Thursday, October 29, 2009

Family comes first, among plants too

SAIRA KURUP

Caring and sharing within the family are traits we associate with humans and animals. But a startling new study has found that for plants too, “blood is thicker than water”.

They cannot speak, move, see or hear, but plants apparently recognize family and respect their space, says the study. It was conducted by scientist Harsh Bais and his colleagues at the University of Delaware. “At least 3,000 plants were researched and it took us three years,” Bais tells Eureka via email. He says that Arabidopsis thaliana, a member of the mustard family and widely used as a model organism in plant biology, behaves nicely to ‘siblings’ – i.e. plants grown from seeds from the same ‘mother’. Interestingly, it is intensely competitive with strangers.

→ EXERCISE DATA:
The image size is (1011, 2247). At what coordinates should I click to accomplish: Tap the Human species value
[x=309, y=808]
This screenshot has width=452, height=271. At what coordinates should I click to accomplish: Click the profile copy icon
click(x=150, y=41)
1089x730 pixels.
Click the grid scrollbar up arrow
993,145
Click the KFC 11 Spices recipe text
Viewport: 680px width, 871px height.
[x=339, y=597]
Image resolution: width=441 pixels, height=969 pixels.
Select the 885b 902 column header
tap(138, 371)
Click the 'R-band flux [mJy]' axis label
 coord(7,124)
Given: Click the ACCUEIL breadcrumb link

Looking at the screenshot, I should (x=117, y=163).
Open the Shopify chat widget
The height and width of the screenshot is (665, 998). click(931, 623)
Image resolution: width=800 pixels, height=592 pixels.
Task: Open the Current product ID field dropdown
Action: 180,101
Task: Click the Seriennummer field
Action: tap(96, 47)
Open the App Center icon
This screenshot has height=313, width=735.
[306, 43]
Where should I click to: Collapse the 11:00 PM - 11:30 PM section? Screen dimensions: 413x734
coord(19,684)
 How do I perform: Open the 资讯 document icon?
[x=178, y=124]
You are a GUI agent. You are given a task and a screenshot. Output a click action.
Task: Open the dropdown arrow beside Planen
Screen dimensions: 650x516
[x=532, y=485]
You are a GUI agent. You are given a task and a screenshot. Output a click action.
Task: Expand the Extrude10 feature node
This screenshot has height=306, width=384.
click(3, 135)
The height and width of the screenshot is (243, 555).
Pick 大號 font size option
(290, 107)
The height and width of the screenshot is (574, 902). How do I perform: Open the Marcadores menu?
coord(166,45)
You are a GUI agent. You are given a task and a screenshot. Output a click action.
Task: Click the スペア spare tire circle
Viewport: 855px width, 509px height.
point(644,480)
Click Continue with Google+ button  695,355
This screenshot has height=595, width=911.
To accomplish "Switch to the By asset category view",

→ WHAT YOU ARE ASKED TO DO: According to the article about plants recognizing family, at which university was the study conducted? The records are separate material and are unrelated to the article about plants.

→ FINISHED TASK: The study was conducted at the University of Delaware.